Since only about 20 percent of that $10.6 billion in open interest is actually profitable right now, the other 80 percent (around $8.6 billion) is basically stuck underwater. This leaves most of the bulls with worthless positions, while put holders retain leverage.

The put-call ratio stands at 0.85, reflecting 88,936 call contracts versus 75,155 put contracts across more than $10.3 billion in notional open interest. While calls still slightly outnumber puts, the relatively balanced positioning highlights growing uncertainty among traders.

USD 13B Bitcoin options expiry looms June 26 as puts hold USD 1B-USD 3.4B advantage: Nearly USD 13 billion in Bitcoin options are set to expire on June 26, with put options holding a USD 1 billion to USD 3.4 billion advantage over calls. The expiry comes as Bitcoin's 11 percent June slide has left roughly 80 percent of options open interest out of the money.
Bitcoin Metrics. Open Interest. (Source: Deribit)

Max pain at $72,000 and key strikes

The “max pain” price for this June 26 expiry is sitting around $72,000, which is about 14 percent higher than where Bitcoin is trading right now (near $65,000). If you haven’t heard the term, max pain is basically the price point where the most options contracts end up being totally worthless.

The idea is that, as we get closer to the deadline, Bitcoin tends to drift toward that level while MMs move things around to adjust their positions. Right now, open interest is heavily concentrated around two key strikes: there’s about $450 million riding on the $60,000 put, which acts as a safety net (one that Bitcoin already bumped into earlier this month).

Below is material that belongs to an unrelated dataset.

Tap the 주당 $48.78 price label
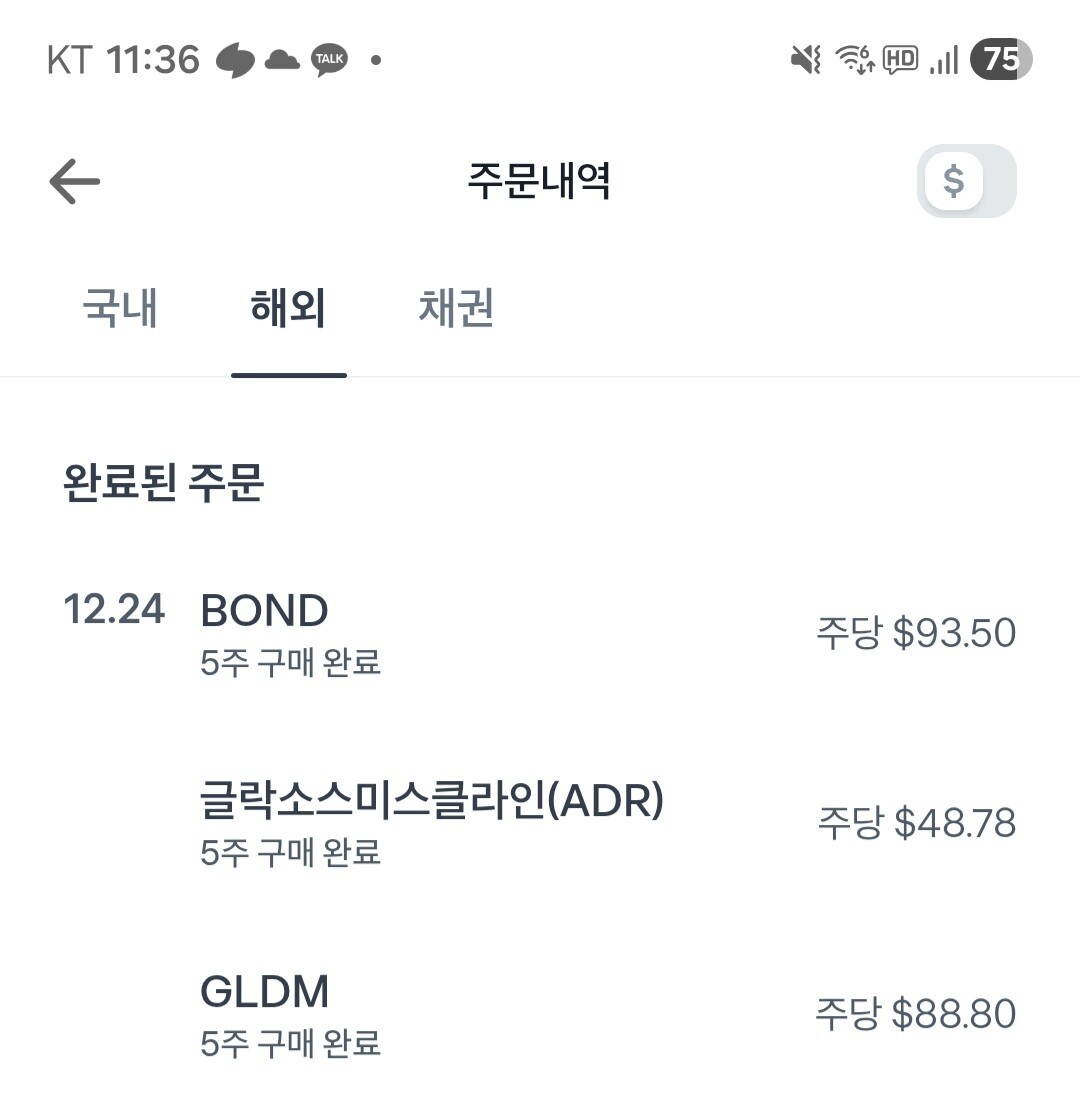Screen dimensions: 1080x1109 pyautogui.click(x=916, y=823)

On the flip side, the $80,000 call has about $406 million in open interest and is acting like a ceiling. If the max pain theory actually plays out, we might see Bitcoin make a solid run toward $72,000 over the next few days. But, anything can happen, of course. 

What happens after the expiry

After the Bitcoin options expiry, traders should watch for sharp movements or stabilization in Bitcoin’s spot price. A muted reaction would suggest that traders’ positions were rolled or closed ahead of expiry, while a volatile move could indicate concentrated last-minute settlement activity. 

This expiry could be the pivot point for June’s downward slide. If Bitcoin climbs past $72,000, we might see a short squeeze kick in. On the other hand, if it can’t hold the $60,000 support, things could get rougher on the downside. Either way, the $13 billion expiry is the most closely watched event on the June crypto calendar.